#### [Textauszug]

□ □ □ □

Denn gem. § 125 Abs. 3 SGB IX finden in Fällen wie dem vorliegenden, in denen die Eigenschaft als schwerbehinderter Mensch rückwirkend anerkannt wird, auch für die Übertragbarkeit des Zusatzurlaubsanspruchs in das nächste Kalenderjahr die dem Beschäftigungsverhältnis zugrundeliegenden urlaubsrechtlichen Regelungen Anwendung.
Damit ist der Zusatzurlaub des Klägers für das Jahr 2007 spätestens mit Ablauf des 31.03.2008 gem. § 7 Abs. 3 und 4 BUrlG verfallen. Dieses Verständnis des § 125 Abs. 3 SGB IX verstößt nicht gegen Artikel 7 der Richtlinie 2003/88/EG. Denn die Arbeitsunfähigkeit des Klägers ist für den Verfall der entsprechenden Urlaubsansprüche nicht ursächlich. Angesichts der erst im November 2010 erfolgten rückwirkenden Feststellung der Eigenschaft als schwerbehinderter Mensch wären die Ansprüche des Klägers auf Gewährung des Zusatzurlaubs gem. § 125 Abs. 1 SGB IX für das Jahr 2007 auch dann gem. § 7 Abs. 3 BUrlG mit Ablauf des 31.03.2008 verfallen gewesen, wenn der Kläger nicht arbeitsunfähig erkrankt gewesen wäre. Auch insoweit geht es nicht um das Erlöschen von Urlaubs- bzw. Urlaubsabgeltungsansprüchen im Fall längerfristiger Erkrankung, sondern vielmehr um die Frage der Verteilung des Risikos der rückwirkenden Feststellung der Eigenschaft als schwerbehinderter Mensch zwischen Arbeitgeber und Arbeitnehmer. Der Gesetzgeber hat dieses der Sphäre des Arbeitnehmers zugehörige Risiko dem Arbeitnehmer zugewiesen und durch die Regelung des § 125 Abs. 3 SGB IX klargestellt, dass die rückwirkende Feststellung der Schwerbehinderung nicht zur Folge haben soll, dass dem Arbeitnehmer in größerem Umfang aufgestaute Urlaubsansprüche zufallen sollen. Dieser Gesichtspunkt ist deutlich von der Frage des Erlöschens von Urlaubs- bzw. Urlaubsabgeltungsansprüchen im Fall längerfristiger Erkrankung zu unterscheiden.
4. Mangels Zahlungsanspruchs entfällt auch der weitergehende Zinsanspruch.
B. Die Widerklage ist unbegründet.
Die Beklagte hat gegen den Kläger keinen Anspruch auf Rückforderung geleisteter Urlaubsabgeltung in Höhe von 3.757,44 € aus § 812 Abs. 1 Satz 1 Fall 1 BGB. Denn die Beklagte hat die Zahlung nicht rechtsgrundlos gezahlt. Vielmehr war sie, wie unter A. I. 1. Ausgeführt, zur Zahlung von Urlaubsabgeltung in Höhe eines den tatsächlich gezahlten Betrag von 3.757,44 € weit übersteigenden Betrags verpflichtet.

□ □ □ □

#### [Aufgaben]
a) Gib die Passage des Textauszugs von „B. Die Widerklage“ bis „übersteigenden Betrags verpflichtet.“ erneut wieder und tausche dabei „Beklagte“ gegen „Arbeitgeberin“ aus.
b) Wann ist der Zusatzurlaub des Klägers für das Jahr 2007 laut Textauszug spätestens verfallen?
Die Zeilen weiter unten stehen in keinem Zusammenhang mit dem Textauszug.

#### [Daten zur Prüfung]
□ □ □ □

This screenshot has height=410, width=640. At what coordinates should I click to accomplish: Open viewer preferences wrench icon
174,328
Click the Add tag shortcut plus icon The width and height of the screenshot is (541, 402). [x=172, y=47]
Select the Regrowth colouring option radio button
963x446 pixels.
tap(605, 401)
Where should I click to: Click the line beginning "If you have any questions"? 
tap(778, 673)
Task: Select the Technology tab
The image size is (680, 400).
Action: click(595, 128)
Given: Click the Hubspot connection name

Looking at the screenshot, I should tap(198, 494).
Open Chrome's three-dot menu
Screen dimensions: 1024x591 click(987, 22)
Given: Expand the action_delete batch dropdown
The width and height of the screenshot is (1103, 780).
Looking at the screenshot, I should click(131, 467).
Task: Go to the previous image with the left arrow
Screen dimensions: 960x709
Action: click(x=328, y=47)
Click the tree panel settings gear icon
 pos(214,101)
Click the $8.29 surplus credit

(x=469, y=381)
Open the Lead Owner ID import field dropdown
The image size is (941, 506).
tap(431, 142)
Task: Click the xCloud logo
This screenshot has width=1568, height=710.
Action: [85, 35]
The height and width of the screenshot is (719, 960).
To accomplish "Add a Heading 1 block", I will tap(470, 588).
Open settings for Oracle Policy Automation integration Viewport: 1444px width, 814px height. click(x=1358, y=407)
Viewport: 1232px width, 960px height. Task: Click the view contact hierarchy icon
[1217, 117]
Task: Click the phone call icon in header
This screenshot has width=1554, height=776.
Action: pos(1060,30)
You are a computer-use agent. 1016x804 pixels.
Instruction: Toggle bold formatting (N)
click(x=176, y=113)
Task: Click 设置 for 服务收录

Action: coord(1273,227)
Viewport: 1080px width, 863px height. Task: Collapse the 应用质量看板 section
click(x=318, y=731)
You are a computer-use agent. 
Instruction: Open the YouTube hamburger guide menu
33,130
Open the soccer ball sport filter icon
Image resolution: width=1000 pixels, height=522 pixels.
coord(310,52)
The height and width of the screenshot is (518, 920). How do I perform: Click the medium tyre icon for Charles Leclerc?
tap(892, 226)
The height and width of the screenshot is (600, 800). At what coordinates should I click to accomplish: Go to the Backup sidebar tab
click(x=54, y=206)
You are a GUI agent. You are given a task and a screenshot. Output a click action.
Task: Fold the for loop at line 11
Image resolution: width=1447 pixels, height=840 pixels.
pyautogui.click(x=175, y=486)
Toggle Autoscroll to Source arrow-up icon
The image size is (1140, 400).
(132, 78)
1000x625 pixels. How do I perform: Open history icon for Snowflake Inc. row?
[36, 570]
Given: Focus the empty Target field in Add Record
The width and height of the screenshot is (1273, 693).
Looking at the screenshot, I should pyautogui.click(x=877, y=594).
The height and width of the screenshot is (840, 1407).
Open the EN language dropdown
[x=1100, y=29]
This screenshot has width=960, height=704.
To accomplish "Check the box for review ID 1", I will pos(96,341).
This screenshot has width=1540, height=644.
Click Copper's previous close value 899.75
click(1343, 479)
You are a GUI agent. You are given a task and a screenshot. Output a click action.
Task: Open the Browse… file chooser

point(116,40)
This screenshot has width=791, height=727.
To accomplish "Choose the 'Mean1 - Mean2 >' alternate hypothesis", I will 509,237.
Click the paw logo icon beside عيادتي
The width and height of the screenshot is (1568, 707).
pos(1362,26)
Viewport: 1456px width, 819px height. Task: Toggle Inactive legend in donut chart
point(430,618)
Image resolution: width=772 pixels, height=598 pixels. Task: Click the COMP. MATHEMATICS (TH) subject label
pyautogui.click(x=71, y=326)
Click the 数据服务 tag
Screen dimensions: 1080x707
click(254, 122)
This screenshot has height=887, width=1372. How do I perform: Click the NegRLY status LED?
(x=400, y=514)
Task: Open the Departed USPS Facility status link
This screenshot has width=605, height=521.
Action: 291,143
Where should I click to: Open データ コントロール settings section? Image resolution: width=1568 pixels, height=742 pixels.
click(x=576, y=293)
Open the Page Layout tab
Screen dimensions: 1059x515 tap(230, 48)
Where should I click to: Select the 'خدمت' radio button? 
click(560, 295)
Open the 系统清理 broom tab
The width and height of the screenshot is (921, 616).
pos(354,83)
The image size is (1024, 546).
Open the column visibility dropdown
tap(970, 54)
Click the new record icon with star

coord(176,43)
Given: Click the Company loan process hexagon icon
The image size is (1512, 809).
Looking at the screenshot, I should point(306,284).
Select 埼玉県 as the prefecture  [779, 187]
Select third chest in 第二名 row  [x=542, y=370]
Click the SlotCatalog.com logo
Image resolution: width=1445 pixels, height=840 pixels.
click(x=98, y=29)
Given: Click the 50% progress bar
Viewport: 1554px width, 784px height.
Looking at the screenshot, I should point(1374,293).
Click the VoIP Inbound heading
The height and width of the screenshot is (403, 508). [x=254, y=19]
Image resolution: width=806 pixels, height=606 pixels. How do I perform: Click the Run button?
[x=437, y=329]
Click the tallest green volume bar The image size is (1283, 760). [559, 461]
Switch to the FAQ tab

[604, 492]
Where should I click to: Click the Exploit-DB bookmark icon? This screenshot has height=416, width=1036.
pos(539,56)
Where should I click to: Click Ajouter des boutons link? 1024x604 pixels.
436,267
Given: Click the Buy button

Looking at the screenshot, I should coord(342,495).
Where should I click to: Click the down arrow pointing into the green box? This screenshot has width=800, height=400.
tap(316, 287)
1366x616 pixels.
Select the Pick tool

□ □ □ □

#### [Lösungen]
a)
B. Die Widerklage ist unbegründet.
Die Arbeitgeberin hat gegen den Kläger keinen Anspruch auf Rückforderung geleisteter Urlaubsabgeltung in Höhe von 3.757,44 € aus § 812 Abs. 1 Satz 1 Fall 1 BGB. Denn die Arbeitgeberin hat die Zahlung nicht rechtsgrundlos gezahlt. Vielmehr war sie, wie unter A. I. 1. Ausgeführt, zur Zahlung von Urlaubsabgeltung in Höhe eines den tatsächlich gezahlten Betrag von 3.757,44 € weit übersteigenden Betrags verpflichtet.

b) Spätestens mit Ablauf des 31.03.2008.